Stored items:
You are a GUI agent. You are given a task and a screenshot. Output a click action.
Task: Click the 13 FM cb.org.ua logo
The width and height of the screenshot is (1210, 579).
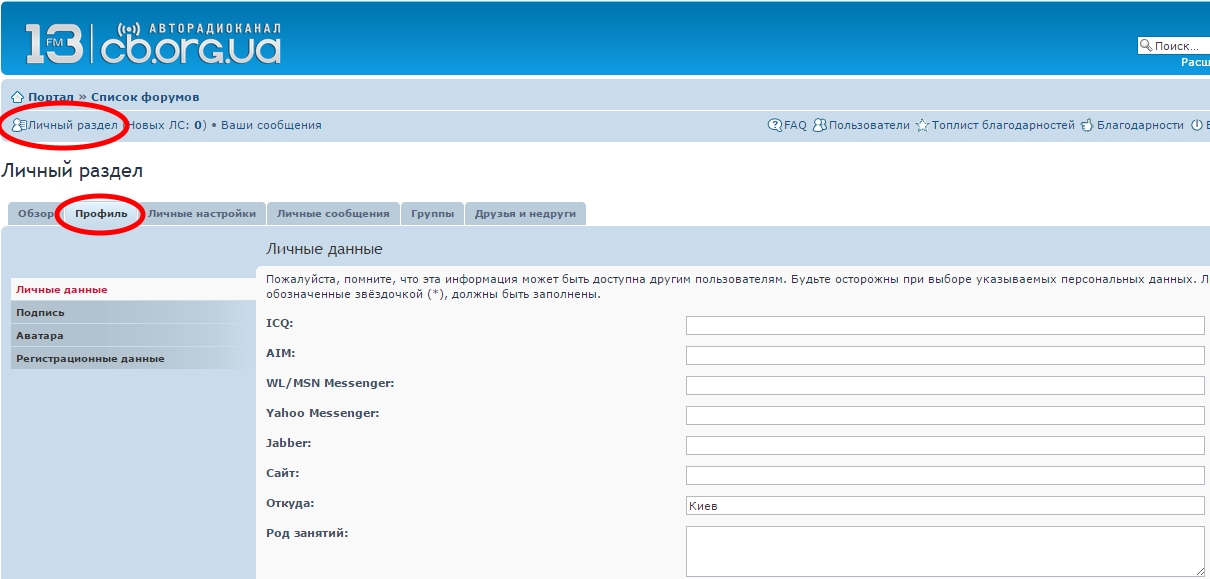pyautogui.click(x=152, y=44)
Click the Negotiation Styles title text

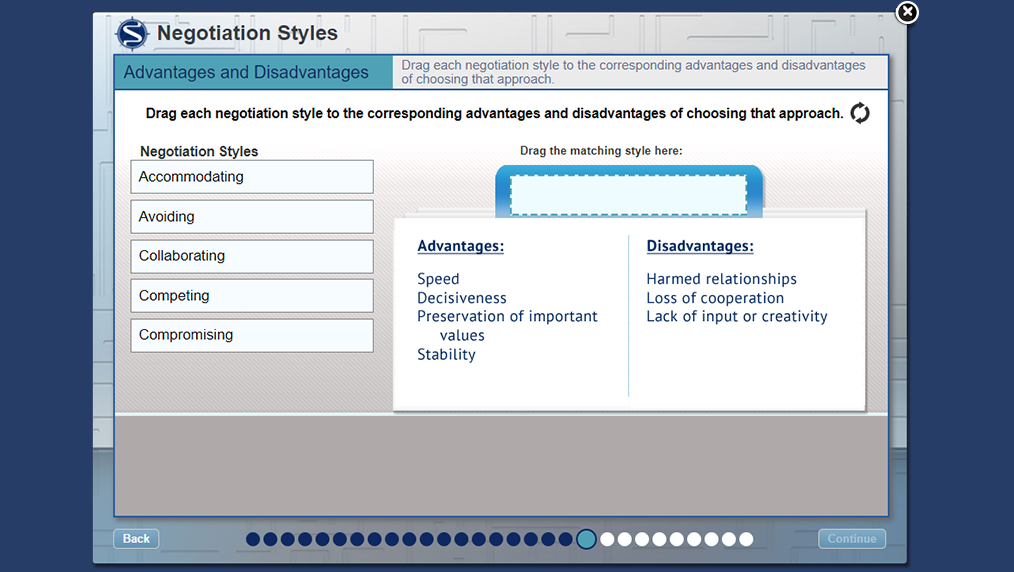247,34
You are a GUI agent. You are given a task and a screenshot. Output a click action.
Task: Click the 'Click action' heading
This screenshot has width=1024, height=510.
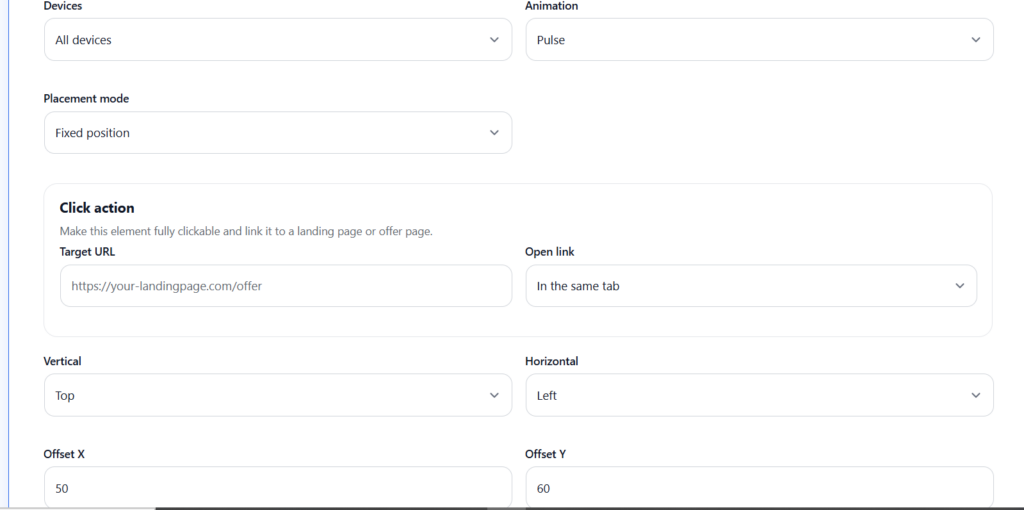tap(97, 208)
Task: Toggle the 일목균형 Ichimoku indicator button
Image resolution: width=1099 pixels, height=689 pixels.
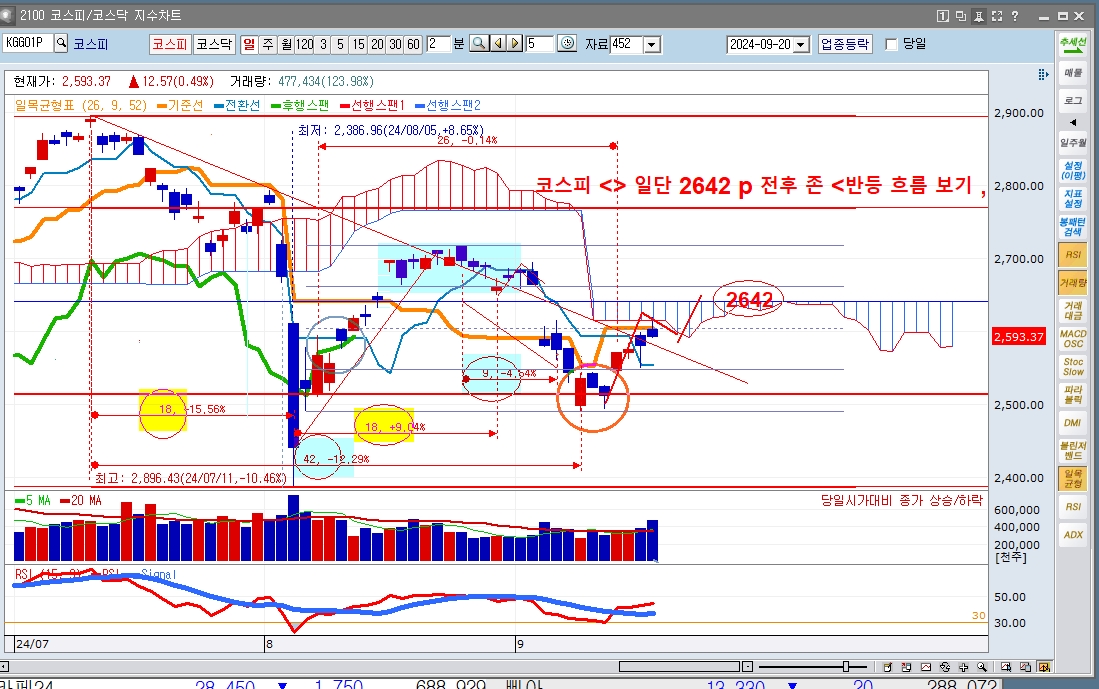Action: [1073, 478]
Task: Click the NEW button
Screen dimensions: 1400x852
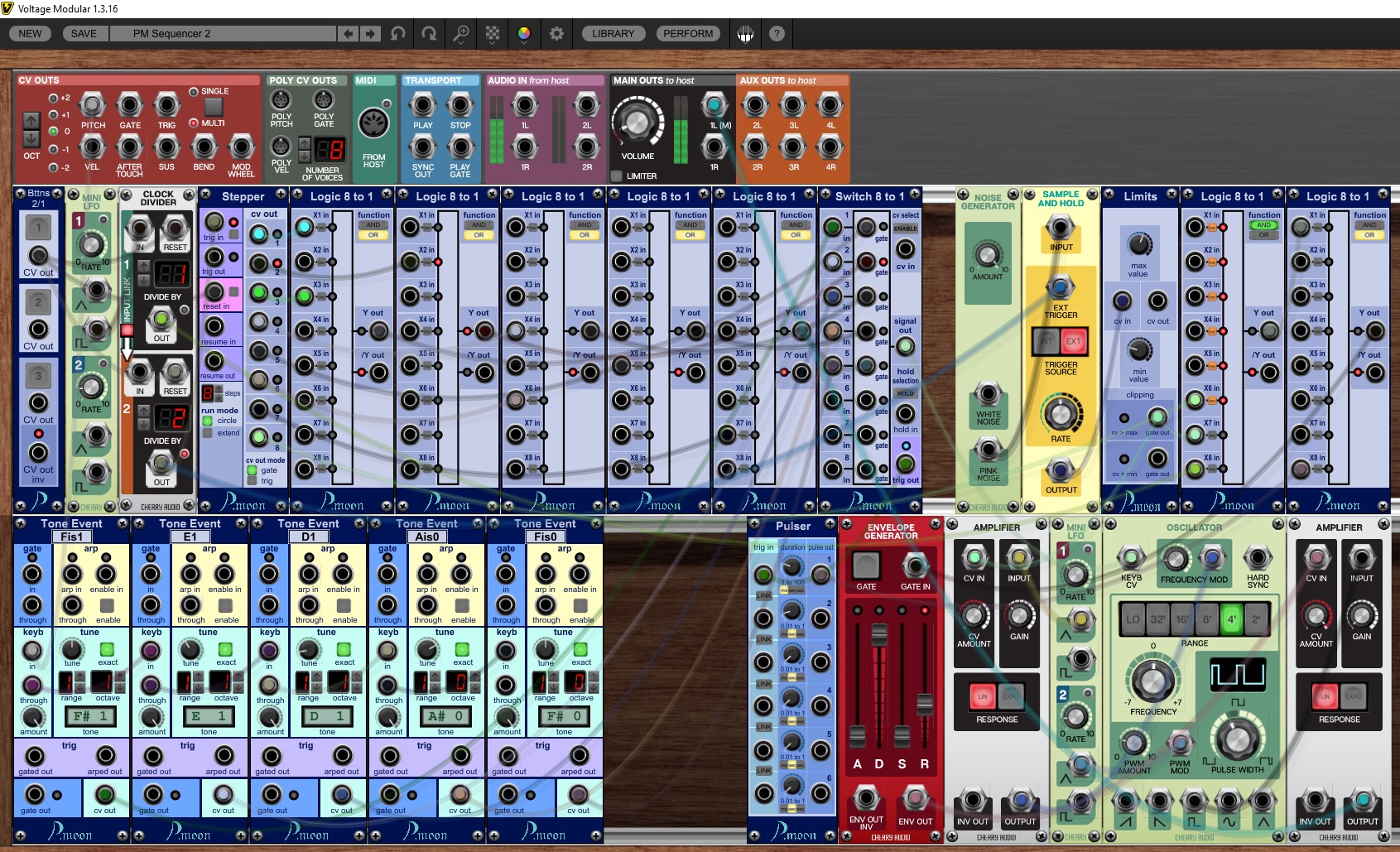Action: pyautogui.click(x=31, y=34)
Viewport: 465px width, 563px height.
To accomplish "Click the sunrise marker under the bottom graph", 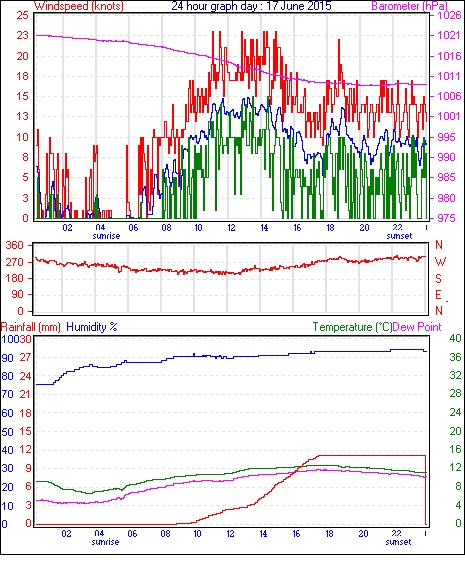I will (x=105, y=541).
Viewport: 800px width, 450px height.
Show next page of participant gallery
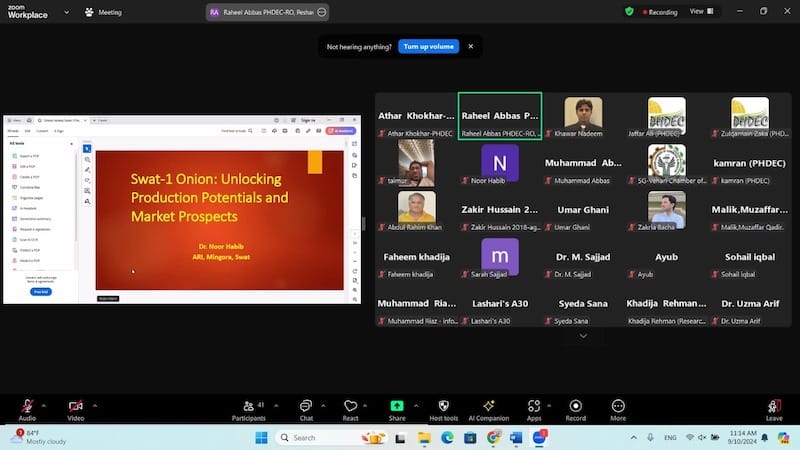(x=583, y=336)
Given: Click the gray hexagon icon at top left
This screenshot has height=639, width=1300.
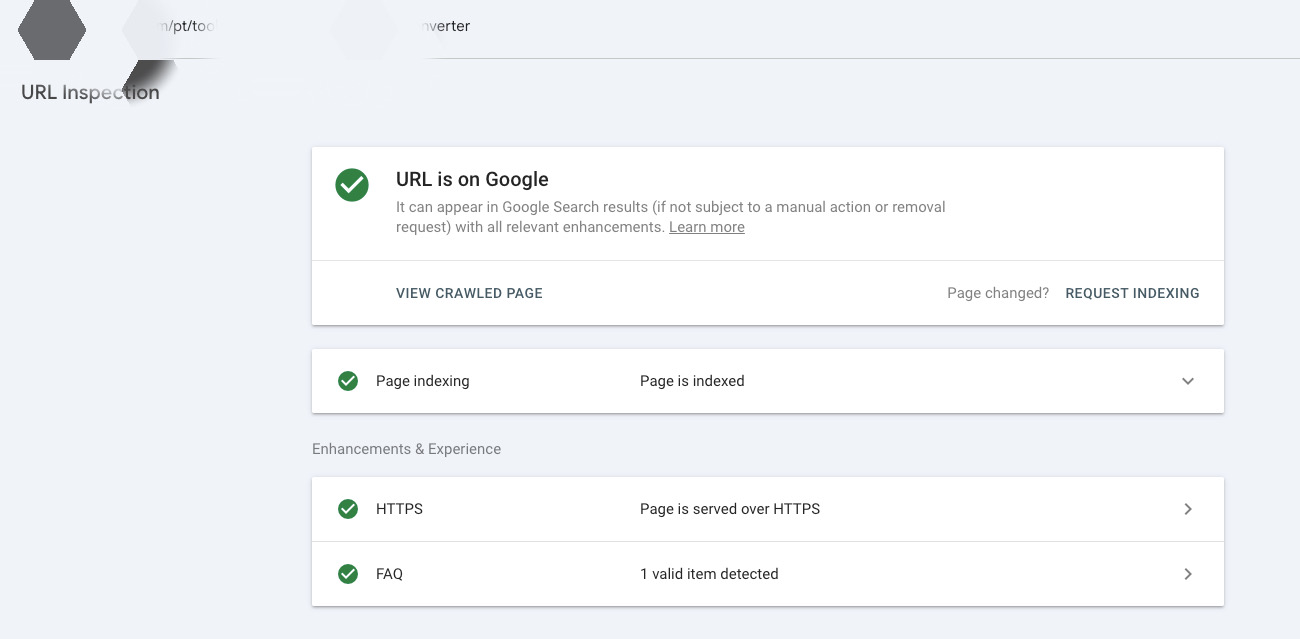Looking at the screenshot, I should point(52,30).
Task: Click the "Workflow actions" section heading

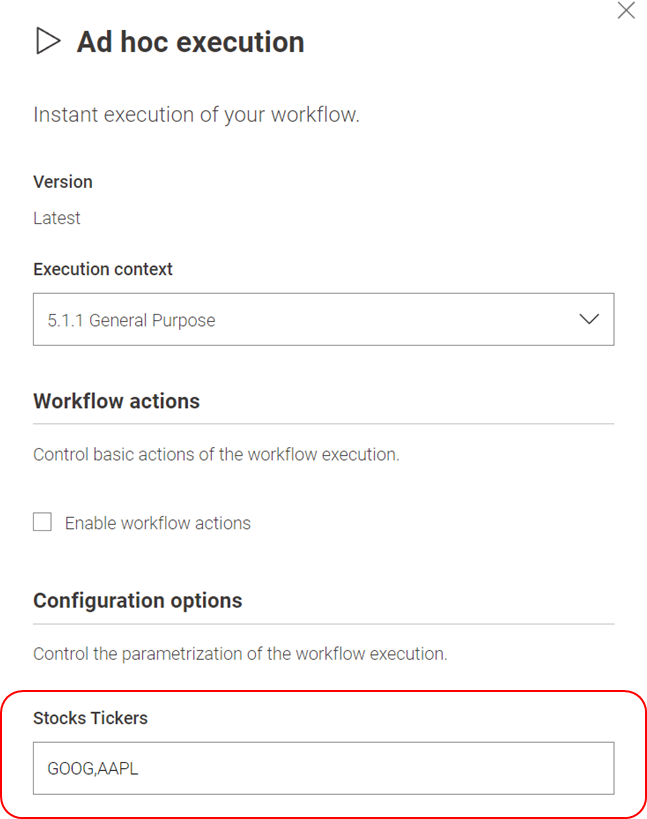Action: coord(116,401)
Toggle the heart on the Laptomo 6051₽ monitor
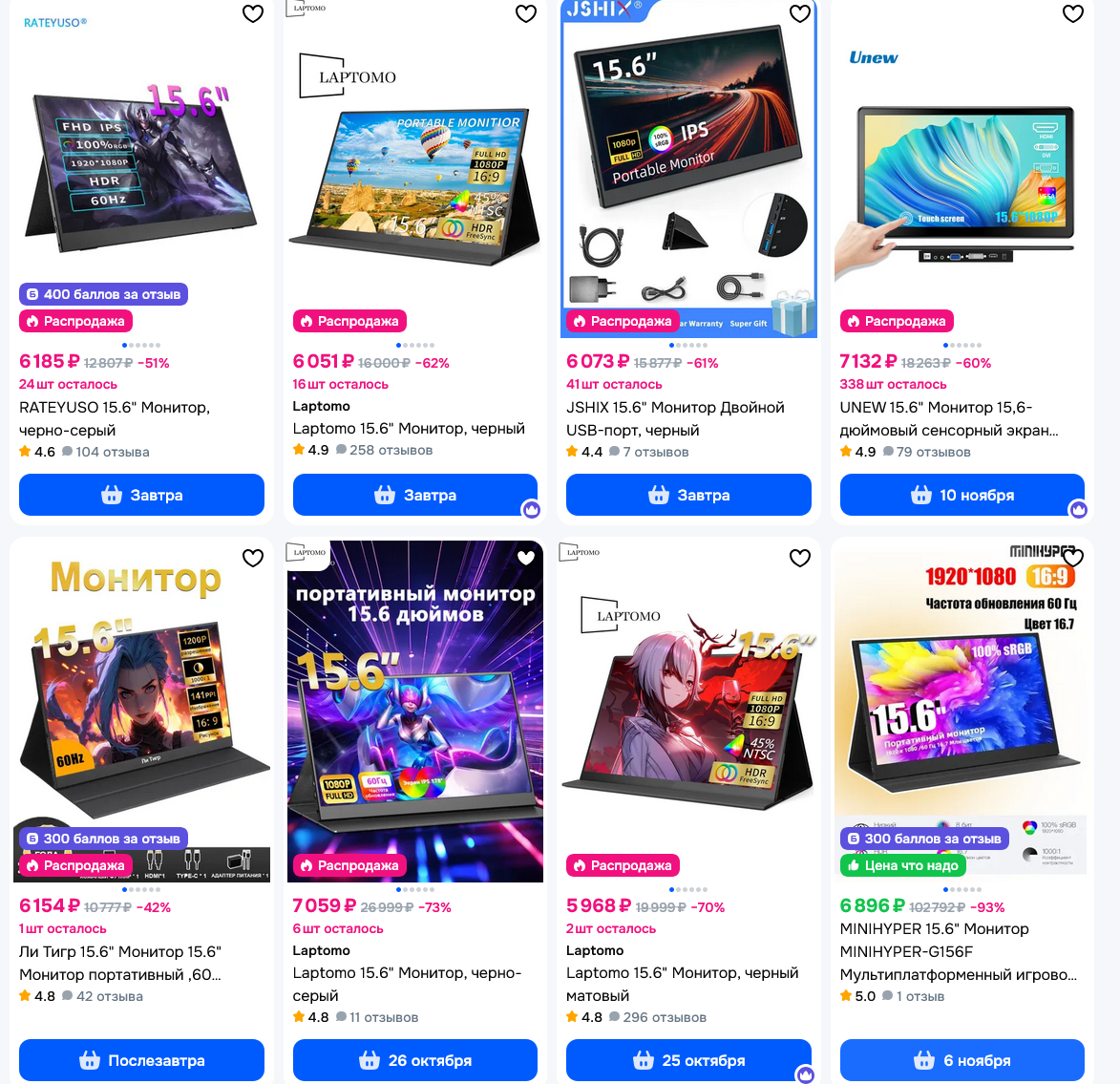The height and width of the screenshot is (1084, 1120). pyautogui.click(x=526, y=13)
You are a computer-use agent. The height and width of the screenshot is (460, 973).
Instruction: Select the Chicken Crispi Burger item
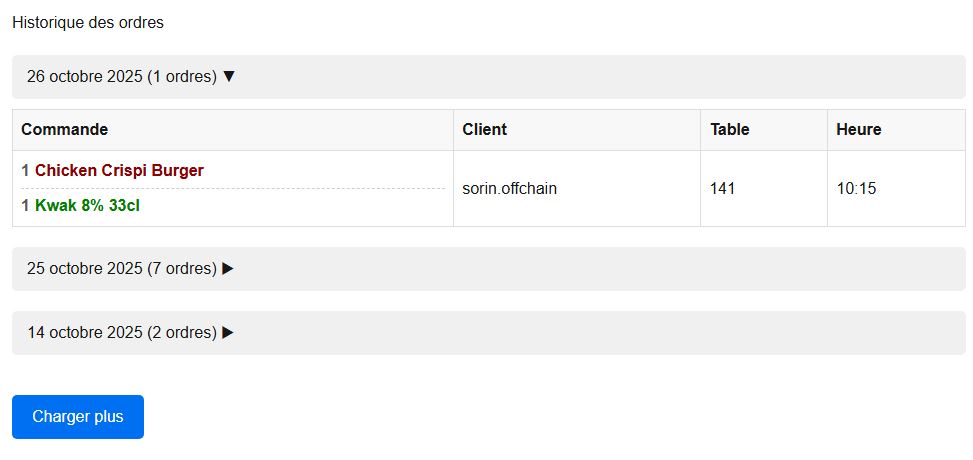coord(119,171)
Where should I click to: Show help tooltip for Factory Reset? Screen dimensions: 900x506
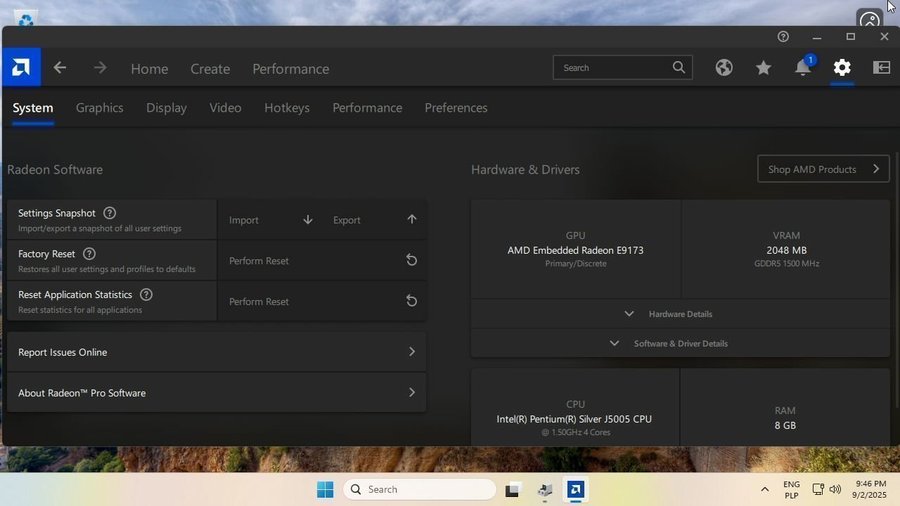(x=89, y=254)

### EXERCISE DIRECTIONS
Write out each line of the data that holds the string "Viewport".

### OUTPUT FOR THIS TASK
Viewport: 465px width, 563px height.
Viewport: 800px width, 450px height.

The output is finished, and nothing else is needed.